Reading text ->

The Texas Insurance Code expressly prohibits “unfair discrimination” and specifically states that [a] person may not ... charge an individual a rate that is different from the rate charged to other individuals for the same coverage because of the individual's race, color, religion, or national origin.” Tex. Ins.Code § 544.002(a)(1). An exception to this provision provides that [a] person does not violate Section 544.002 if the refusal, limitation, or charge is required or authorized by law or a regulatory mandate.” Id. § 544.003(c). Farmers points out that § 559.051 authorizes the use of race-neutral credit score factors, and that this authorization is the exception to § 544.002, which is recognized in § 544.003. Section 559.051 permits an insurer to “use credit scoring, except for factors that constitute unfair discrimination, to develop rates, rating classifications, or underwriting criteria.” Id. § 559.051; see also id. § 559.052(a)(1) ( “An insurer may not use a credit score that is computed using factors that constitute unfair discrimination....”). The factors that “constitute unfair discrimination” are not defined in the Texas Insurance Code. However, the Code does define an “unfairly discriminatory” rate as one that “is based wholly or partly on the race, creed, color, ethnicity, or national origin of the policyholder or an insured.” Id. § 560.002(c)(3)(C) (emphasis added).

Under Texas Insurance Code § 559.201, the use of credit score factors defined by § 559.052(a)(1) that constitute “unfair discrimination” is deemed an “unfair practice in violation of Chapter 541.” Id. § 559.201 (making violations of Chapter 559 an unfair practice under Chapter 541). Unfair practices under Chapter 541 are subject to private civil suits, including class actions. Id. §§ 541.151 (Private Action for Damages Authorized), 541.251(a) (Class Action Authorized); see Farmers Group, Inc. v. Lubin, 222 S.W.3d 417, 421–22 (Tex.2007).

Dataset ->

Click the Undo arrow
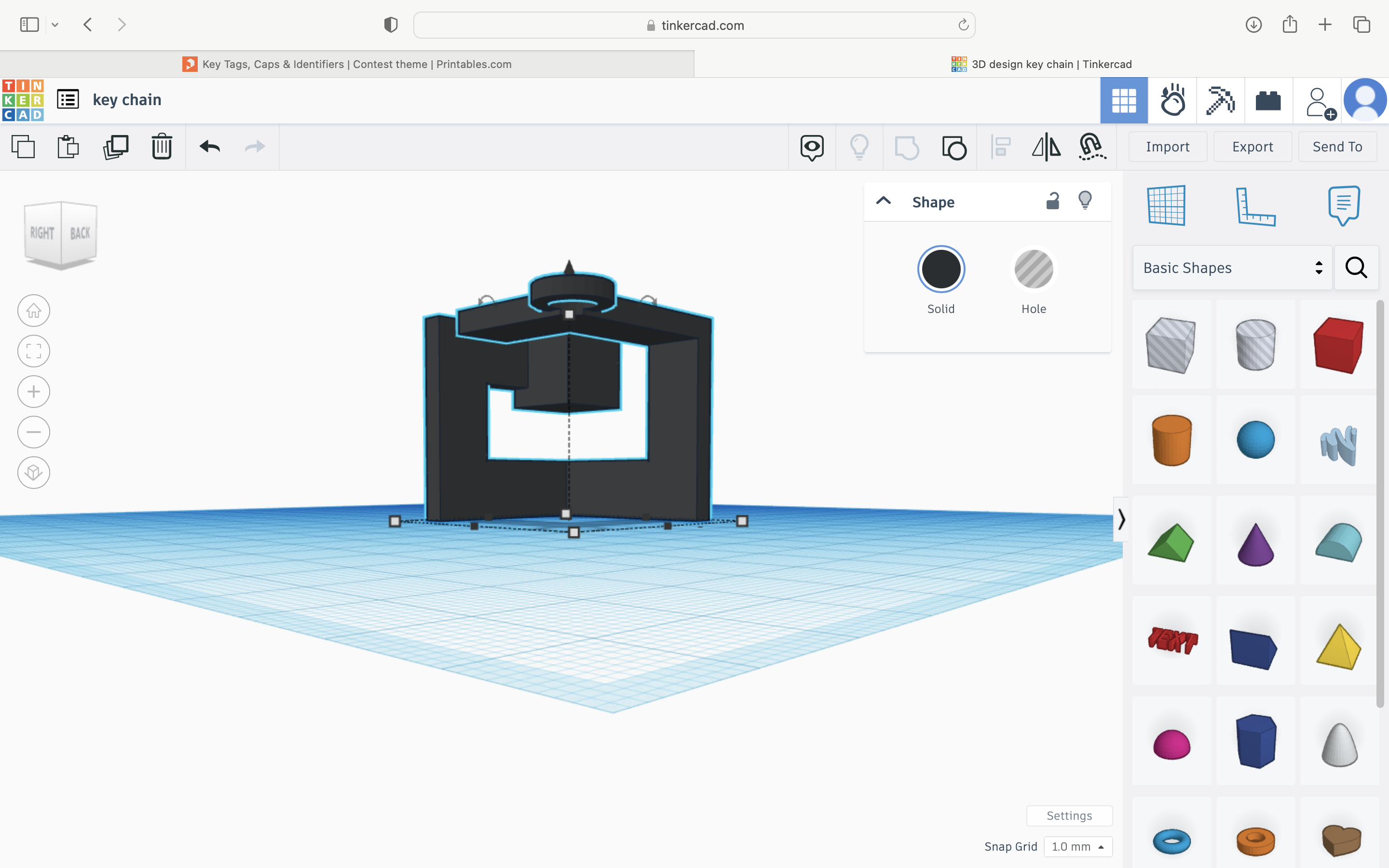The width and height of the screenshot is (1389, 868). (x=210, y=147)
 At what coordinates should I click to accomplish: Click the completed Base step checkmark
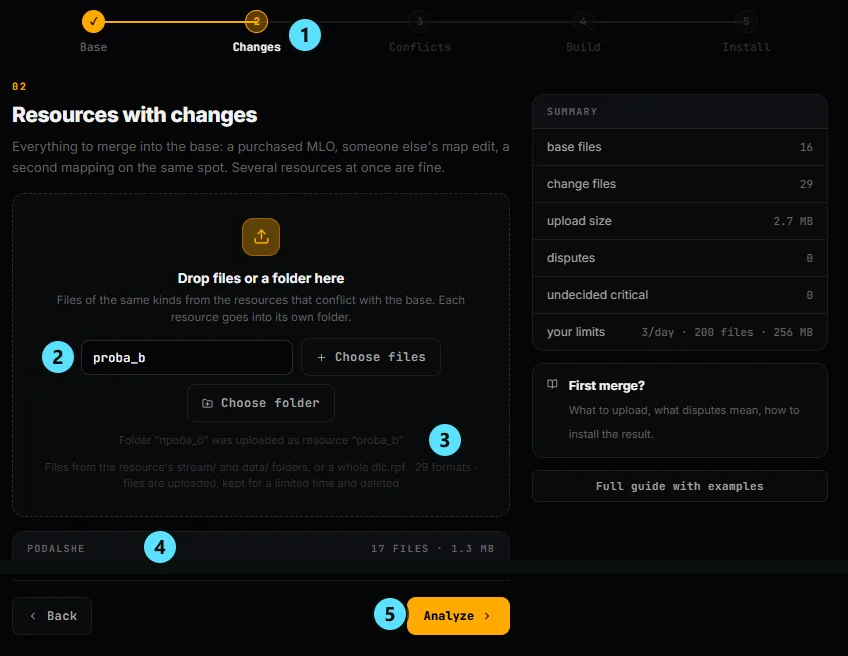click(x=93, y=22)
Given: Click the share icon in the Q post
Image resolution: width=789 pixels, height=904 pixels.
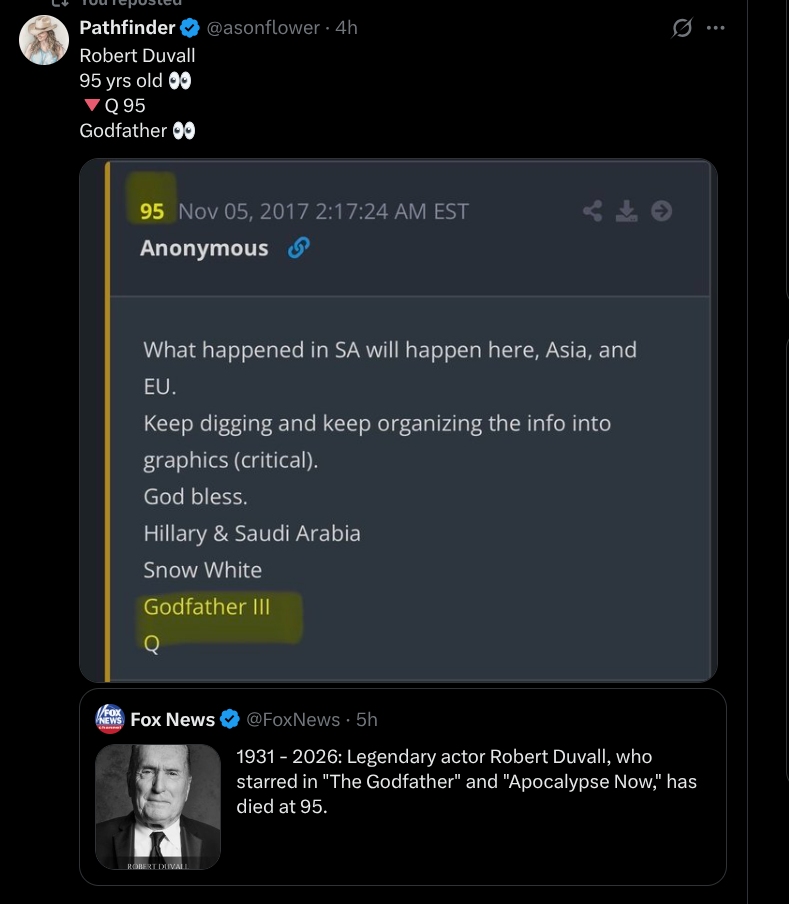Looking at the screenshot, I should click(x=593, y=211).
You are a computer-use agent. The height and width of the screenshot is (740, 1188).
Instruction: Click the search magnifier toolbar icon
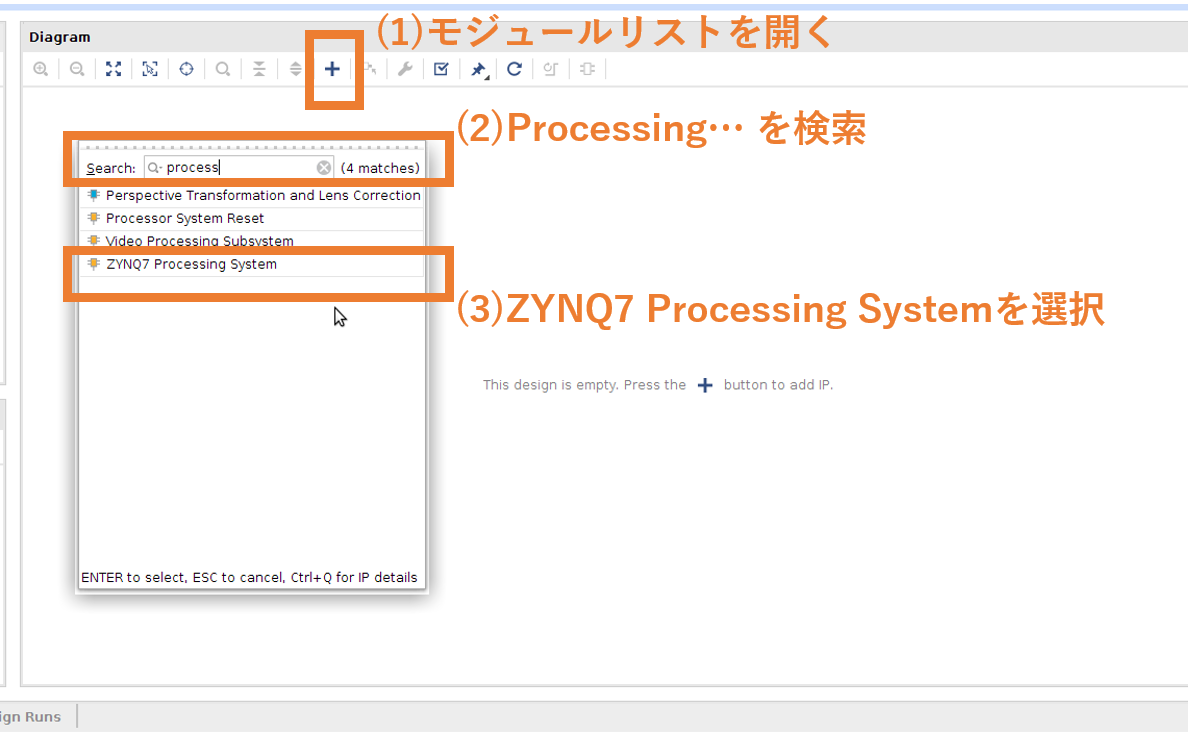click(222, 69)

Task directions -> Continue the legal passage about credit scoring and unfair discrimination under the Texas Insurance Code, starting right after its last sentence.

The output ->
No Texas courts have interpreted whether these Insurance Code provisions prohibit only intentional discrimination or also discrimination based on disparate impact. We derive from these provisions that insurance rates may not be “based wholly or partly on” race, and that an individual may not be charged a rate that is “different from the rate charged to other individuals for the same coverage because of the individual's race.” Tex. Ins.Code §§ 544.002(a)(1) (emphasis added), 560.002(c)(3)(C). Additionally, while credit scoring is authorized, it may not be based on “factors that constitute unfair discrimination.” Id. §§ 559.051, 559.052(a)(1). We can only assume that a credit score factor constitutes unfair discrimination if it is “based wholly or partly on” race, or if it is used to arrive at an insurance rate that is “different from the rate charged to other individuals for the same coverage because of the individual's race.” See id. §§ 544.002(a)(1), 560.002(c)(3)(C). Ojo alleges these provisions not only prohibit intentional discrimination—the use of race-based classifications to price insurance differently—but also...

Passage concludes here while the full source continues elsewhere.